Start of Stored data

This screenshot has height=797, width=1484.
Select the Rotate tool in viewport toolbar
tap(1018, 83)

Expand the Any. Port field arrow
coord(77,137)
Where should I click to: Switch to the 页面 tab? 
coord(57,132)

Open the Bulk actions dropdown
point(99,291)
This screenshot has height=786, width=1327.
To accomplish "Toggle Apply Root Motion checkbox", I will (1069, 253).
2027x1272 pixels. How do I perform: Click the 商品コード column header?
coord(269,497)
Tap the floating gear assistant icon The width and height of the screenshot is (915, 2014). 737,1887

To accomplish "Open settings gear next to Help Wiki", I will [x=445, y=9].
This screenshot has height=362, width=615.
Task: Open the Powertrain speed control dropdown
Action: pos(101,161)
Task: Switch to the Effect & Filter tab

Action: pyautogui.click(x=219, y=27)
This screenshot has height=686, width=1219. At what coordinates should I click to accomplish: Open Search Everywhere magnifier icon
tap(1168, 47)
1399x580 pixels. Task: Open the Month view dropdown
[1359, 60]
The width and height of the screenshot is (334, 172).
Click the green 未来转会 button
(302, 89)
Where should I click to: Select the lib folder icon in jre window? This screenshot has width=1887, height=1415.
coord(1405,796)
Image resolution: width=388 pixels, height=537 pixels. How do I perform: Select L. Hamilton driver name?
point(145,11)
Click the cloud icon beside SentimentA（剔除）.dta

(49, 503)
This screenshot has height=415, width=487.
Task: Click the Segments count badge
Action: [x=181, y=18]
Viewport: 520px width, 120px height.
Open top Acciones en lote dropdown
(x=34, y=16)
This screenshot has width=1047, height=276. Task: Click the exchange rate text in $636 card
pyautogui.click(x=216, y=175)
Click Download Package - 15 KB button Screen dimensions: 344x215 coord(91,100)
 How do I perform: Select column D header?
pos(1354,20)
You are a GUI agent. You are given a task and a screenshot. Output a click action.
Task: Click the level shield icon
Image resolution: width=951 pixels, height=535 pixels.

End of Stored data

Problem description -> Rewrite the listing from its beginning through the line containing "point(99,291)", renaming "dropdown" to "menu" and keeping everything else the same.

Expected answer ->
This screenshot has height=797, width=1484.
Select the Rotate tool in viewport toolbar
tap(1018, 83)

Expand the Any. Port field arrow
coord(77,137)
Where should I click to: Switch to the 页面 tab? 
coord(57,132)

Open the Bulk actions menu
point(99,291)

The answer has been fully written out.